To do:
#1 Summarize the passage on the Stop Hate for Profit campaign in two sentences.
#2 List every person the passage on the Stop Hate for Profit campaign says Twitter had banned.
#3 Extend the passage on the Stop Hate for Profit campaign by writing what comes after its final sentence.

Quoted passage:

In the wake of the death of George Floyd, the ADL joined with the NAACP and other civil rights organizations to boycott Facebook for allowing hate and extremism to flourish on its platform. They're calling it the "Stop Hate for Profit" campaign. They rallied major advertisers to boycott Facebook for the month of July.
"And amazingly, over 1,100 advertisers joined," Greenblatt says. "Some of the most iconic brands in the world have participated." They include Patagonia, Unilever, Ford, Pfizer, Reebok, Levi's, Honda, White Castle and Harley-Davidson. It's true that companies are already cutting back on ad sales during the pandemic recession, so this might be a convenient time for a boycott. But Greenblatt says that brands dislike having their ads associated with toxic messages and that they're serious about getting Facebook to change its ways. He says that in comparison, other major social media platforms such as Twitter — which just before we spoke had banned white supremacists David Duke, Richard Spencer and Stefan Molyneux — are making "tremendous strides."
The Stop Hate for Profit campaign has a list of 10 demands for Facebook, which include taking down all Facebook groups dedicated to white supremacy, dangerous conspiracy theories and racism and bigotry in all forms; creating "a civil rights infrastructure" to regulate content; submitting to independent audits; and reforming algorithms so they don't amplify hate-filled or blatantly false content. Last week, the Stop Hate for Profit campaigners were joined by another campaign led by Holocaust survivors, #NoDenyingIt, that takes aim at Facebook's resistance to taking down Holocaust denial-related content.

Stored records

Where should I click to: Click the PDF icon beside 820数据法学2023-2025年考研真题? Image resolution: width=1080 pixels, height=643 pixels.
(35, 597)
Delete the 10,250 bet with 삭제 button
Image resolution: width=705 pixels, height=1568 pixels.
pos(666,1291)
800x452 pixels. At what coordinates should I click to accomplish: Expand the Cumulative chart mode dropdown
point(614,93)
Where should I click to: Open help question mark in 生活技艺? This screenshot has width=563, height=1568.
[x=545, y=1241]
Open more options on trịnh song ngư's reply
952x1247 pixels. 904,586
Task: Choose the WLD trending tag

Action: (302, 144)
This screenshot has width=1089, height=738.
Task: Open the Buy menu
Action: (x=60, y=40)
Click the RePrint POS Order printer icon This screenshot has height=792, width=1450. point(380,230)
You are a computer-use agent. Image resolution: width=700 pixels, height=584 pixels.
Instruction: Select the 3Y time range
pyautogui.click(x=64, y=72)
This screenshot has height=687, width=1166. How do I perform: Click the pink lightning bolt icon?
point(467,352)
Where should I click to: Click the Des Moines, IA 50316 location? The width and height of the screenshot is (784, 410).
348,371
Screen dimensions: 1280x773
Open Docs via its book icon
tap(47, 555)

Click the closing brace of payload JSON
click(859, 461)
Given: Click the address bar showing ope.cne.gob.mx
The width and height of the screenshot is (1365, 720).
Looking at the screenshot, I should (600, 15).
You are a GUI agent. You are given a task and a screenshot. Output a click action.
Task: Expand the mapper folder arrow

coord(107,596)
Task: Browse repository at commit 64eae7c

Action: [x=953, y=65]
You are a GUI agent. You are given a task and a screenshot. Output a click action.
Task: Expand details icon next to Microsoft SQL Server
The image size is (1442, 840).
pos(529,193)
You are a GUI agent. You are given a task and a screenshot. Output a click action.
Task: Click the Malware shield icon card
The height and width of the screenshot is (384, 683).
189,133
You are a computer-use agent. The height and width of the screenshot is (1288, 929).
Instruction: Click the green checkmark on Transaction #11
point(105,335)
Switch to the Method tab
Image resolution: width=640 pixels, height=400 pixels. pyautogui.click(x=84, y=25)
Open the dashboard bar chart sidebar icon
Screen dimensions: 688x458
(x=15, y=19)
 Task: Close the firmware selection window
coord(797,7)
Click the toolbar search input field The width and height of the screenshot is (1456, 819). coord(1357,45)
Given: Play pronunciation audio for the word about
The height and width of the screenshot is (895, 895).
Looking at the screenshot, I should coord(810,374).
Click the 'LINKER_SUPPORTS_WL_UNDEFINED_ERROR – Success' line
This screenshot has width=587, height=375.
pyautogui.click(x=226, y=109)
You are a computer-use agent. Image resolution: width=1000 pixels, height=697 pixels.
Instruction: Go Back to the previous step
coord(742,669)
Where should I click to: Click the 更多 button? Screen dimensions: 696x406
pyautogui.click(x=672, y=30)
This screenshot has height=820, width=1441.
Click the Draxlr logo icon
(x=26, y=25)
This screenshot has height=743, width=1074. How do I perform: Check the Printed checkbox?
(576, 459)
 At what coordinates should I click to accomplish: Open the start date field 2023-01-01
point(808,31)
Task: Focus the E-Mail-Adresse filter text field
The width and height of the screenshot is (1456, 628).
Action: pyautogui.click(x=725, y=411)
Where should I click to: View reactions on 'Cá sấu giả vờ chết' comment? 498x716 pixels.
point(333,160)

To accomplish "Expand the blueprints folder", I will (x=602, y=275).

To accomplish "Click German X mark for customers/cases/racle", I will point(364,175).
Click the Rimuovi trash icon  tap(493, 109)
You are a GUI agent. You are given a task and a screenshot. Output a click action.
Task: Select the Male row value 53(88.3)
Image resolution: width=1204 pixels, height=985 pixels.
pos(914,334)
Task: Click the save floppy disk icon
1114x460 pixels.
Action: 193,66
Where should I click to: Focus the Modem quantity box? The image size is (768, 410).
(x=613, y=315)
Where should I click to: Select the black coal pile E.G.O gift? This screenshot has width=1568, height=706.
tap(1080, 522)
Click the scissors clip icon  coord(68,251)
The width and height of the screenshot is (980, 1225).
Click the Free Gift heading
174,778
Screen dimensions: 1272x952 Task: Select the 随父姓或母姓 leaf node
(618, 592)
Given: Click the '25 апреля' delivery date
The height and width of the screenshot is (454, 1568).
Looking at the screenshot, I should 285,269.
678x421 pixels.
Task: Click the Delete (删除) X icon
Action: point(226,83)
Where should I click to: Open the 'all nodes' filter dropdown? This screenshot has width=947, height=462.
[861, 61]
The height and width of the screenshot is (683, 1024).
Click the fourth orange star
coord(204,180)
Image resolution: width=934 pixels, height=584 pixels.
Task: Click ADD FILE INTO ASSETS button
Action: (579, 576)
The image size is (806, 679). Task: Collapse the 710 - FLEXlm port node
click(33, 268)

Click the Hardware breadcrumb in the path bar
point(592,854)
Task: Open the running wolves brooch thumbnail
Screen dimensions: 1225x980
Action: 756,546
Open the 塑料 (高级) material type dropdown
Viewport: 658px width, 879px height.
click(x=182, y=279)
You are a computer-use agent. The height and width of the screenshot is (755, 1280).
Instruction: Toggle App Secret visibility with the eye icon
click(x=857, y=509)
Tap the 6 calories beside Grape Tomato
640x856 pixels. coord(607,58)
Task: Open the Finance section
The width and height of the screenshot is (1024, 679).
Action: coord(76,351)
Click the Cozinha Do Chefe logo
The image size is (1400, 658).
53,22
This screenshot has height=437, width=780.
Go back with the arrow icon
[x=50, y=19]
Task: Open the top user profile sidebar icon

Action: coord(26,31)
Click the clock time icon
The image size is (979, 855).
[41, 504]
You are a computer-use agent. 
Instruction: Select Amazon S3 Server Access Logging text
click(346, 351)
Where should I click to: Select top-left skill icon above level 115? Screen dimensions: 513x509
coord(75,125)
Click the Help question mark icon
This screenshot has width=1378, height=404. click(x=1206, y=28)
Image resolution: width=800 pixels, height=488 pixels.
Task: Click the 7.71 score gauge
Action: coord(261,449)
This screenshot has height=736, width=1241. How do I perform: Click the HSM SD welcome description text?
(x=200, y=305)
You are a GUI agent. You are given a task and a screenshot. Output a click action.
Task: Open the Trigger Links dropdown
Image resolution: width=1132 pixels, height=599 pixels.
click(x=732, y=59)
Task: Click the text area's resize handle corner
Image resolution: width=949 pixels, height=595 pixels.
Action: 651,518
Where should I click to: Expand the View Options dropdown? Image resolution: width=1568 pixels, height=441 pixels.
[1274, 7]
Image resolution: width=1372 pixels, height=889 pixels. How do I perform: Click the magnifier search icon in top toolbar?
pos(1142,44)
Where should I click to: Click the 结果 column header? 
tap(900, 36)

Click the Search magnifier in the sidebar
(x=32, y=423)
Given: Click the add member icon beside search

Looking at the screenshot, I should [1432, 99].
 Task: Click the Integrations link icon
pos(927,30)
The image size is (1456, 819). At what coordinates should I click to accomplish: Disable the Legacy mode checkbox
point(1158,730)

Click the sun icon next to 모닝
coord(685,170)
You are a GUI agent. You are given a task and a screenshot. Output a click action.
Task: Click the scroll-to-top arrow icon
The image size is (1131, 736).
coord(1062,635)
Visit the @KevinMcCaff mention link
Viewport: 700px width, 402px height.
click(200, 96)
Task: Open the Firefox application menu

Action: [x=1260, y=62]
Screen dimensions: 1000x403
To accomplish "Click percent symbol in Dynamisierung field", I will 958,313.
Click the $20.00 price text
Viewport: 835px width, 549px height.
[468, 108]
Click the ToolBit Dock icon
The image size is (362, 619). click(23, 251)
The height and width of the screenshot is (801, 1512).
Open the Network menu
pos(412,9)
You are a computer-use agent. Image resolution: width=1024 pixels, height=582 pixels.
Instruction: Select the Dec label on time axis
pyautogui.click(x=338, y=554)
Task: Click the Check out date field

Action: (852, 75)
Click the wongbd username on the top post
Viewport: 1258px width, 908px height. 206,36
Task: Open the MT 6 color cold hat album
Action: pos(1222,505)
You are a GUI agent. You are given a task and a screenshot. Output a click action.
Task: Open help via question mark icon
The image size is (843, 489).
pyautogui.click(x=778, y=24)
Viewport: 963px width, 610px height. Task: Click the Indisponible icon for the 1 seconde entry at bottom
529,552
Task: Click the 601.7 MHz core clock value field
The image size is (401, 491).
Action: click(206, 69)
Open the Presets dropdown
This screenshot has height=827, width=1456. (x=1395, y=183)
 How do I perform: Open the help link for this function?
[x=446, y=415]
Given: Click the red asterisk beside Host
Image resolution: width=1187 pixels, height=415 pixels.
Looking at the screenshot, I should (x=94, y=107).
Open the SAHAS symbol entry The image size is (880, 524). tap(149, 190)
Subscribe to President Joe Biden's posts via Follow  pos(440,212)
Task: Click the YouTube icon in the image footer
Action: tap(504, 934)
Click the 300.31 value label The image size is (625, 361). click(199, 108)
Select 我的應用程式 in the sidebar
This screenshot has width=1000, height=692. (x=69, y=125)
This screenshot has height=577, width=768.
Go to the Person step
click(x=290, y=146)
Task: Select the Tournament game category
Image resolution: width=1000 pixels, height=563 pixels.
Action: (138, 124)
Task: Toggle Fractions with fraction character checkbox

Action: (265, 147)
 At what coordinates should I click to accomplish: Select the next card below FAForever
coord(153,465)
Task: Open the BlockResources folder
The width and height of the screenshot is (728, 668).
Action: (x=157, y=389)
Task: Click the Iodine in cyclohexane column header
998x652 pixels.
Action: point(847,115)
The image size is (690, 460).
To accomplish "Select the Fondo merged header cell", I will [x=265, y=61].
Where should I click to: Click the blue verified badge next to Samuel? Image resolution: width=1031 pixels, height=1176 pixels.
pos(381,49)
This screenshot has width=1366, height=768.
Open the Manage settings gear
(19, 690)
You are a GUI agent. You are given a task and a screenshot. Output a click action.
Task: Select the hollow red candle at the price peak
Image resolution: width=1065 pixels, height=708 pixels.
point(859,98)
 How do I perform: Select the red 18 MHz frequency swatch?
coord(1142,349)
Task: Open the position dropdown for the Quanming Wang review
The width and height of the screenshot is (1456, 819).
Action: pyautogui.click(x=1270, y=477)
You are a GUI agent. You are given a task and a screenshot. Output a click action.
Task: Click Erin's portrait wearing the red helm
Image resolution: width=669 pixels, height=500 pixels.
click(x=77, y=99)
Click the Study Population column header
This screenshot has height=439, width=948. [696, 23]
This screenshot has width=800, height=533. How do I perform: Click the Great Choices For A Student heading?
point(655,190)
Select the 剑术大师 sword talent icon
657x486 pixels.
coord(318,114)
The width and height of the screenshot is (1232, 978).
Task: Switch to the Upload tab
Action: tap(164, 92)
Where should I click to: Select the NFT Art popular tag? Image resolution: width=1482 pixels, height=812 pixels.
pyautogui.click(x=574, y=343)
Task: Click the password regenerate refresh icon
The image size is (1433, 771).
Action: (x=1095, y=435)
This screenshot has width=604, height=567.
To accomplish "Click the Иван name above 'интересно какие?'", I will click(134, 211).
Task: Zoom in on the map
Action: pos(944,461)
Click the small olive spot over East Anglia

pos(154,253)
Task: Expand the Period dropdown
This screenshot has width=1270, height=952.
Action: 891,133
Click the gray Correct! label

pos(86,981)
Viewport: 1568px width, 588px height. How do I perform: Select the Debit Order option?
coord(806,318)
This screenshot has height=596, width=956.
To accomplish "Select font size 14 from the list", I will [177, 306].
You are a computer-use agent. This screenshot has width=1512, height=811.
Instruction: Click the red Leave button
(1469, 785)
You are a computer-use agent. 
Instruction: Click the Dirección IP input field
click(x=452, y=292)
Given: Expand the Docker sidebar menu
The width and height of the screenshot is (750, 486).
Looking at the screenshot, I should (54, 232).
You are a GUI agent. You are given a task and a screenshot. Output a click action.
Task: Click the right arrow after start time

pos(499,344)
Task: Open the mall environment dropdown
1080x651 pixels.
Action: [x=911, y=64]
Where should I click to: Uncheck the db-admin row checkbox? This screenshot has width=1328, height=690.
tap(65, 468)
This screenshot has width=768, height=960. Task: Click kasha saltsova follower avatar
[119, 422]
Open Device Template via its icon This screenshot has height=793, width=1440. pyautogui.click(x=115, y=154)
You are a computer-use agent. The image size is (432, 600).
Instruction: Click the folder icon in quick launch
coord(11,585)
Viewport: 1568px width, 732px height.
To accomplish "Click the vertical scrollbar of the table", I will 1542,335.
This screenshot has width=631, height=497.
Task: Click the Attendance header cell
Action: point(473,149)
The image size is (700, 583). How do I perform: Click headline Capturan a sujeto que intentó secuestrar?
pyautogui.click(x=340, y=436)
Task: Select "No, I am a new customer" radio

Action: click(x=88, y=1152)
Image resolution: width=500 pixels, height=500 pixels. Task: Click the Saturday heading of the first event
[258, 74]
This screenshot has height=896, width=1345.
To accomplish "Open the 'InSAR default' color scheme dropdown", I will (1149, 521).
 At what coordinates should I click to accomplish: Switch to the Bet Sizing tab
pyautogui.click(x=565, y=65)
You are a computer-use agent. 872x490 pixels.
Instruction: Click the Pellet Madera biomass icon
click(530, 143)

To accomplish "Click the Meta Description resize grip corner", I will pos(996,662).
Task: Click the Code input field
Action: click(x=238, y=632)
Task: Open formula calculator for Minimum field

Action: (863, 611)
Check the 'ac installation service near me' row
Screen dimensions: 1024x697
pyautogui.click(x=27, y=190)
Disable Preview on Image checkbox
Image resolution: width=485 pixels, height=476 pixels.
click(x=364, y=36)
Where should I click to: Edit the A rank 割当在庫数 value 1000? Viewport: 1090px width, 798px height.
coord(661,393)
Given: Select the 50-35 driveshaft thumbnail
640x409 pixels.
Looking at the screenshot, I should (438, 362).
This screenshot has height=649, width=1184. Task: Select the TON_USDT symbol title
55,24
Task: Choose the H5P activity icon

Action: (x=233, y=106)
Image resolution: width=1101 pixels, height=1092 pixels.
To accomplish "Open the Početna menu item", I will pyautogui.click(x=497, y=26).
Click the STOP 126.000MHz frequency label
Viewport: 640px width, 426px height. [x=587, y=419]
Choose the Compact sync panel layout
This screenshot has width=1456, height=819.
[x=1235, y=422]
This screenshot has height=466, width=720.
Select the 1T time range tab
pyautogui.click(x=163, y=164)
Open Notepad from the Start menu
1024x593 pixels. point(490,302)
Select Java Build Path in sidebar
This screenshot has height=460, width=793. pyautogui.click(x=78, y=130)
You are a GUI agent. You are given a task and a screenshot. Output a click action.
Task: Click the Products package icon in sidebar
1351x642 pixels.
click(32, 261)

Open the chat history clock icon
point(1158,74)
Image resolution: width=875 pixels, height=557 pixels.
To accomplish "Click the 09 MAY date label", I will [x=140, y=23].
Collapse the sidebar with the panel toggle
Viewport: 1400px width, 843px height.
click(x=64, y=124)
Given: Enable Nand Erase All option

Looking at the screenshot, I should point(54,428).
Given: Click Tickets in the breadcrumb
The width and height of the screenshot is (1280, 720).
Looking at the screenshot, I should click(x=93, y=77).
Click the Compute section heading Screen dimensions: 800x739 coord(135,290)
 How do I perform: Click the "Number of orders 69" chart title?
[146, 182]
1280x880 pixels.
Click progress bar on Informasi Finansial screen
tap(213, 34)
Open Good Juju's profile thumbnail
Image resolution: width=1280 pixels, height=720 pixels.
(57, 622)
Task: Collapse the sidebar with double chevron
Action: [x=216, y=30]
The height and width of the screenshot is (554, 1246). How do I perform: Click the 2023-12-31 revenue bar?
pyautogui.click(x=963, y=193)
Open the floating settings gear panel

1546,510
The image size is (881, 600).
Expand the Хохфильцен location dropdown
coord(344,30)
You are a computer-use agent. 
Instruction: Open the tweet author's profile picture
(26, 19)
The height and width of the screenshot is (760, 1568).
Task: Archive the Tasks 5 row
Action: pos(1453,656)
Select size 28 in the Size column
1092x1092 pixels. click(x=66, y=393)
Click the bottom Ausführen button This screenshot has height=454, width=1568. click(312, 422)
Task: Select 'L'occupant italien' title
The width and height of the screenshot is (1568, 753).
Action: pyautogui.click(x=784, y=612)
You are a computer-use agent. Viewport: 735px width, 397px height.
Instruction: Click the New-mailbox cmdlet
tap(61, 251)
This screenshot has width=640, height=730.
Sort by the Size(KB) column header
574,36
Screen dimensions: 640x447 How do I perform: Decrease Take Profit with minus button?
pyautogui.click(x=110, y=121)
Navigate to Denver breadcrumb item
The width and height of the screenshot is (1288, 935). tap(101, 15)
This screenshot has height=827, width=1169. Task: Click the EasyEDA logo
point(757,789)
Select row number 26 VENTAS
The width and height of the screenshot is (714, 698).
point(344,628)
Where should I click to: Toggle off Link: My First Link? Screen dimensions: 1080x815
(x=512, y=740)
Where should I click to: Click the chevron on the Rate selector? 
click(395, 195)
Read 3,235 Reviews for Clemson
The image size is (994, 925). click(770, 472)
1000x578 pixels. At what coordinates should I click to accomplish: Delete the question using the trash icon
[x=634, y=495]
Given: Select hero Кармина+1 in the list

Results in order:
#1 After George Floyd's death, the ADL, the NAACP and other civil rights organizations launched the Stop Hate for Profit campaign, rallying more than 1,100 advertisers to boycott Facebook in July for allowing hate and extremism to flourish on its platform. The campaign's 10 demands include removing groups dedicated to white supremacy, conspiracy theories and bigotry, submitting to independent audits and reforming algorithms, and it has been joined by #NoDenyingIt, a campaign led by Holocaust survivors.

#2 David Duke, Richard Spencer, Stefan Molyneux

#3
When asked about the Stop Hate for Profit campaign in last week's congressional hearing, Zuckerberg contended that Facebook "is very focused on fighting against hate speech." He said that Facebook employs 30,000 to 35,000 people to police Facebook content, works with law enforcement and 70 external fact-checking partners and has developed artificial intelligence that helps the company "proactively identify 89% of the hate speech" before it gets seen by large numbers of people. He says Facebook has "invested billions of dollars" in all of this.
But Greenblatt says Facebook isn't doing enough. And he questions Zuckerberg's assertion that the company has a natural economic interest in banishing hate, disinformation and conspiracy theories from its platform, insisting activists and policymakers need to continue pushing it to change. "Salacious content drives clicks," he says.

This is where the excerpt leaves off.